### EXERCISE INSTRUCTIONS
Copy the records. Keep every line exactly as it is.

### GIVEN ENTRIES
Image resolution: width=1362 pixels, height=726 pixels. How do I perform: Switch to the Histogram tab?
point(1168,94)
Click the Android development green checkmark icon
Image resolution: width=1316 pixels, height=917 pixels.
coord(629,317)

### ANSWER TO THIS PROBLEM
Image resolution: width=1362 pixels, height=726 pixels. How do I perform: Switch to the Histogram tab?
point(1168,94)
Click the Android development green checkmark icon
Image resolution: width=1316 pixels, height=917 pixels.
coord(629,317)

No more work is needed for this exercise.